(Input data Opens)

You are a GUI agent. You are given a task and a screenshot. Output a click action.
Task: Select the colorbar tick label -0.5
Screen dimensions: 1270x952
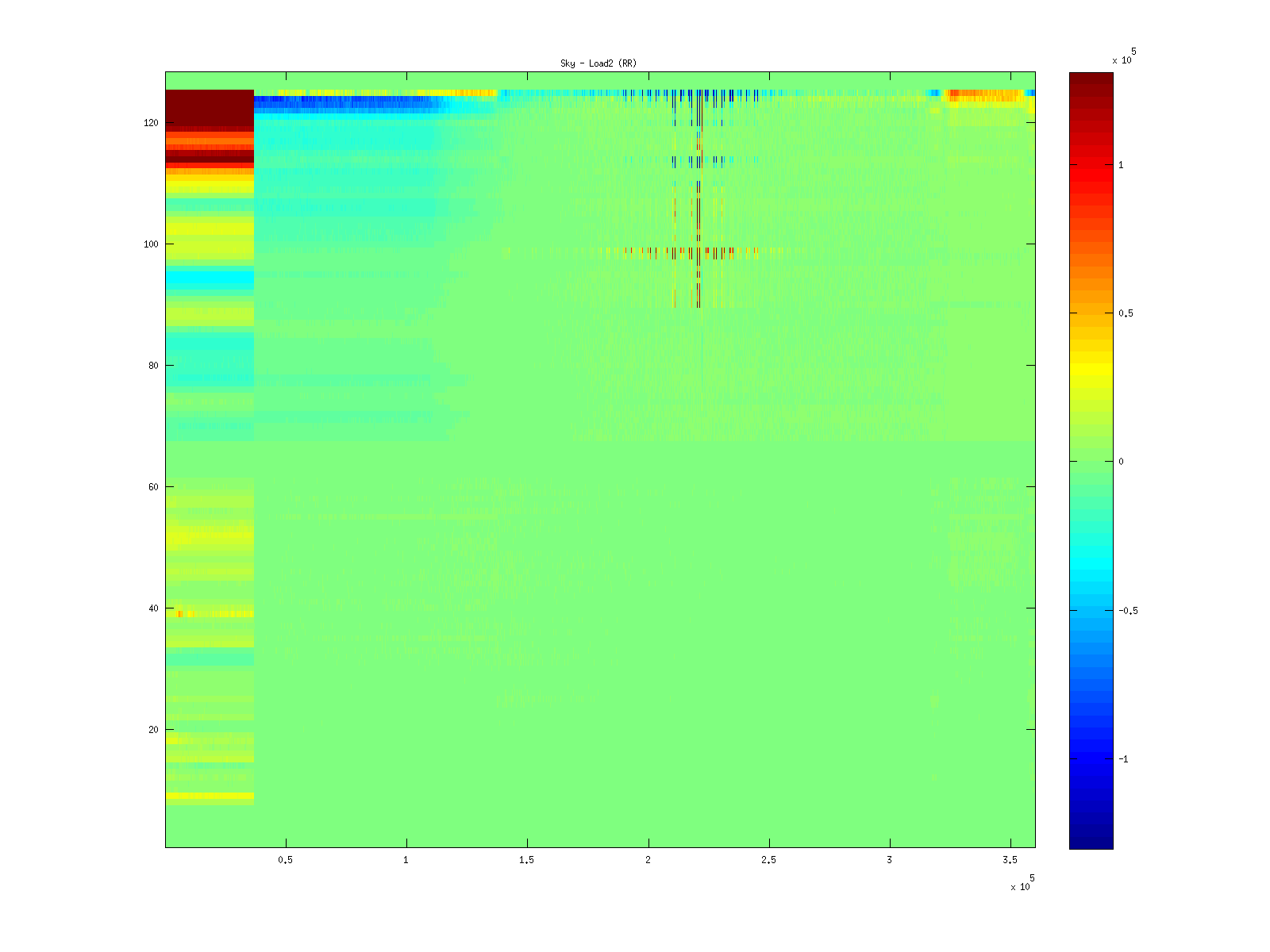[x=1127, y=611]
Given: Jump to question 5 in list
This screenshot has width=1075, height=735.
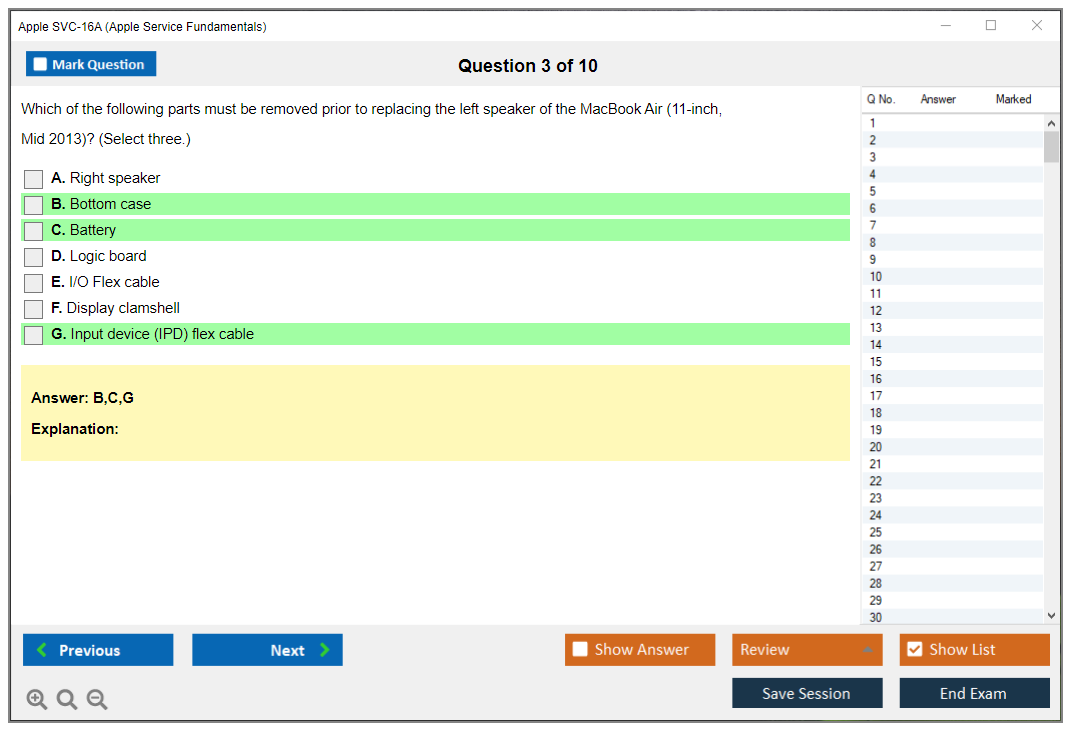Looking at the screenshot, I should pos(873,192).
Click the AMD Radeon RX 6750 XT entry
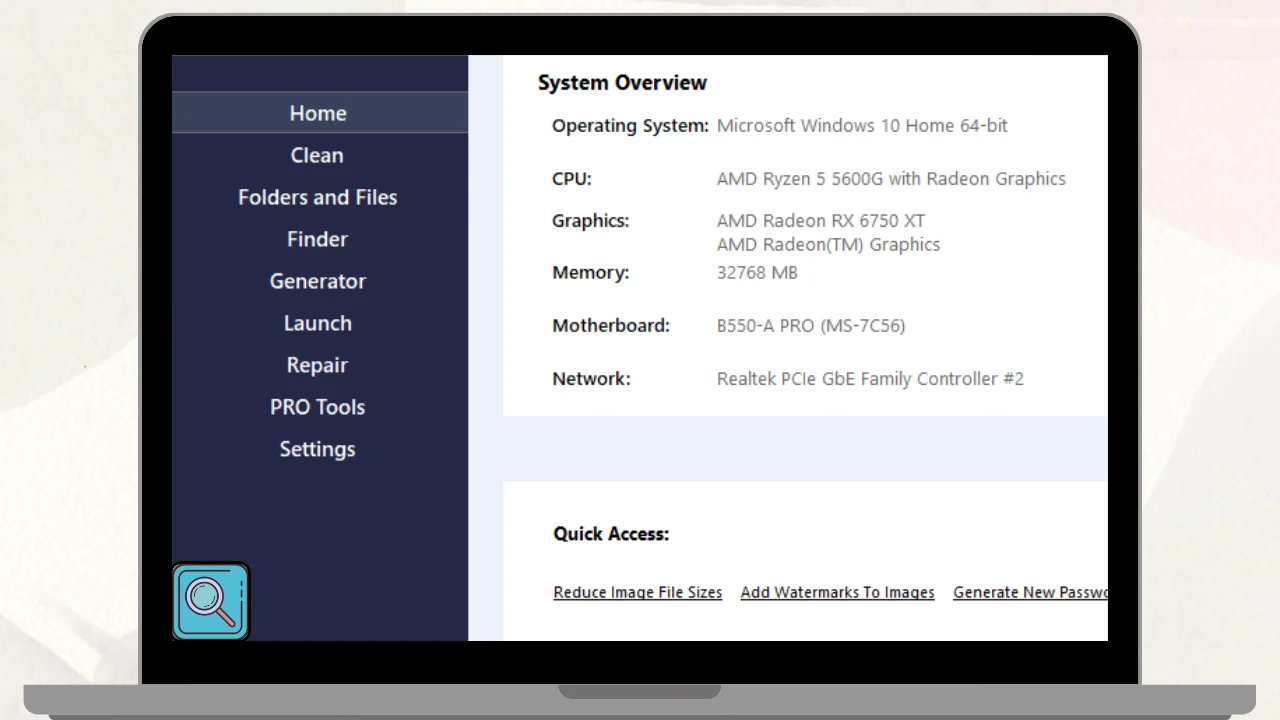1280x720 pixels. (820, 221)
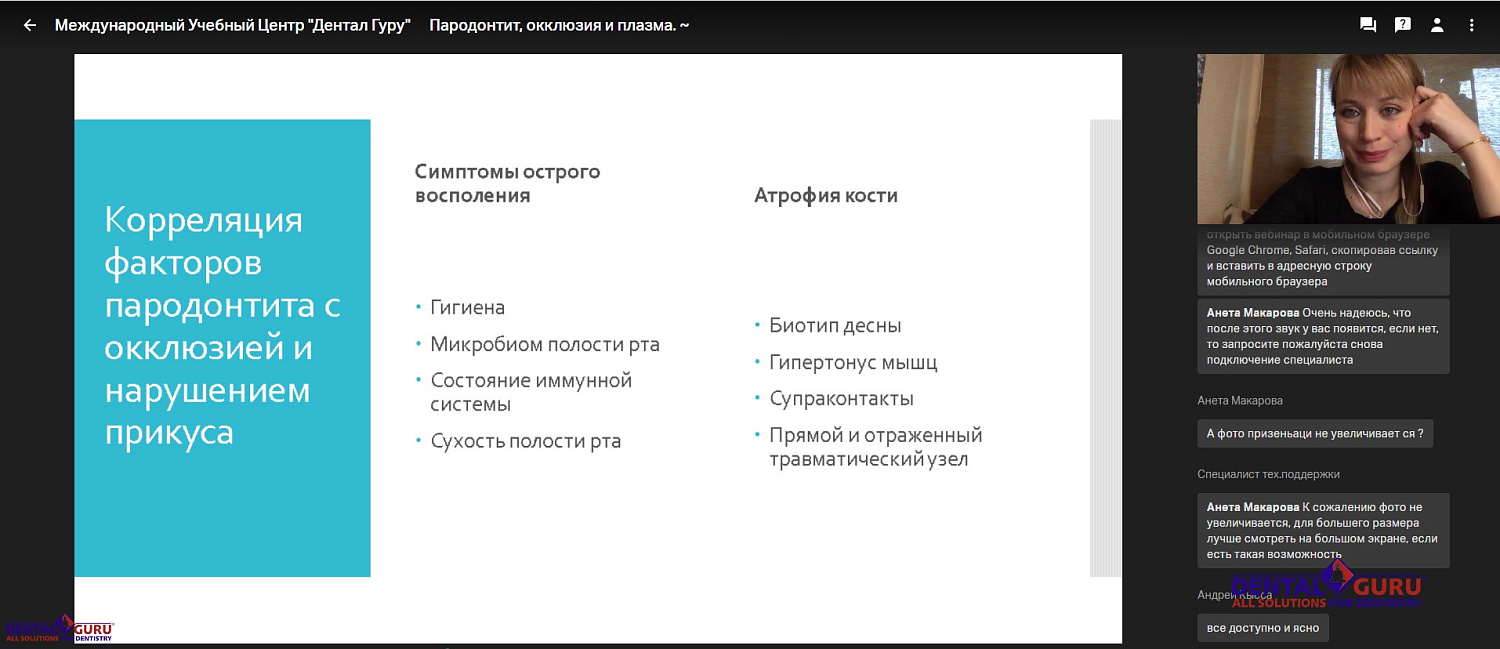Click the tech support reply about фото
The width and height of the screenshot is (1500, 649).
pos(1322,530)
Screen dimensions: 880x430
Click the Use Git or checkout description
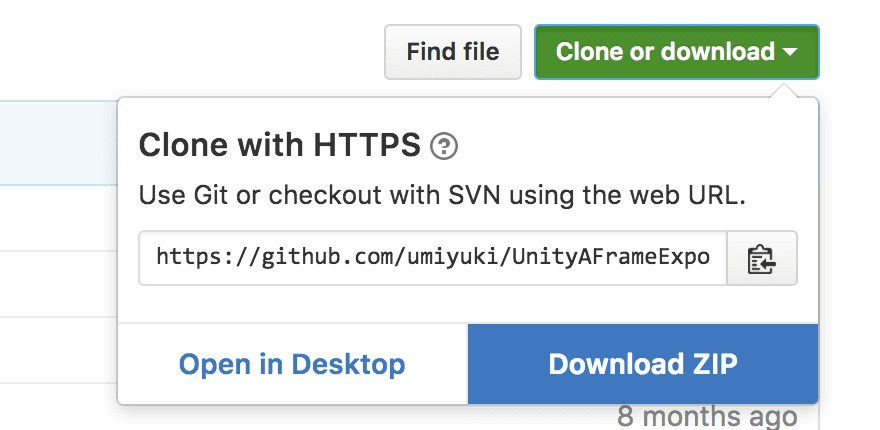click(442, 196)
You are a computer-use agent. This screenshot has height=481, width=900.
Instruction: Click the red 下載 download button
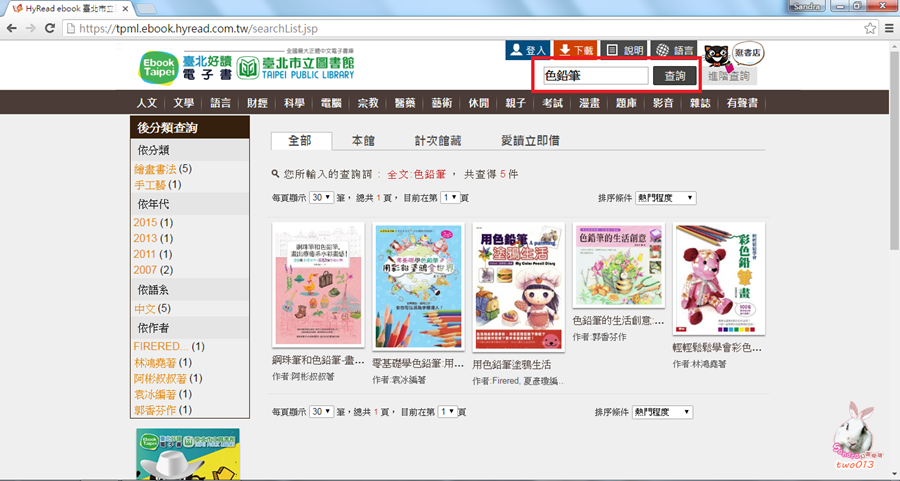point(576,50)
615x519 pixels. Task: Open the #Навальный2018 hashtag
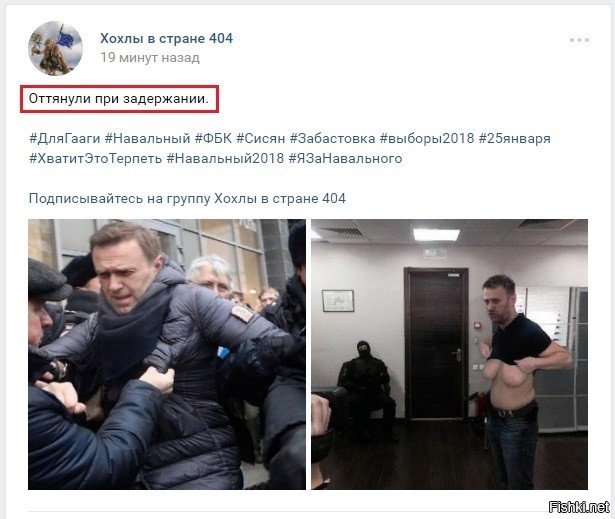(225, 158)
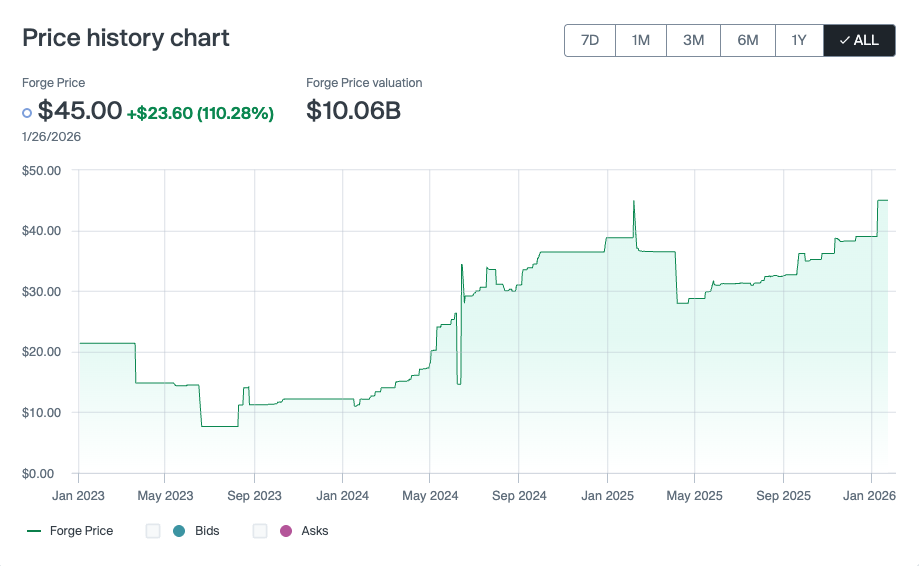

(Input data Closes)

Required action
Give every record back exactly as it reads, with no images.

Answer space
You are a GUI agent. You are given a task and a screenshot. Output a click action.
Task: Select the colorbar tick label -0.5
Screen dimensions: 1270x952
[x=1127, y=611]
Given: Jump to question 5 in list
This screenshot has width=1075, height=735.
Looking at the screenshot, I should pos(873,192).
Click the AMD Radeon RX 6750 XT entry
1280x720 pixels. (820, 221)
Click the tech support reply about фото
The width and height of the screenshot is (1500, 649).
pos(1322,530)
Screen dimensions: 880x430
Click the Use Git or checkout description
click(442, 196)
You are a computer-use agent. This screenshot has height=481, width=900.
Instruction: Click the red 下載 download button
point(576,50)
615x519 pixels. Task: Open the #Навальный2018 hashtag
(225, 158)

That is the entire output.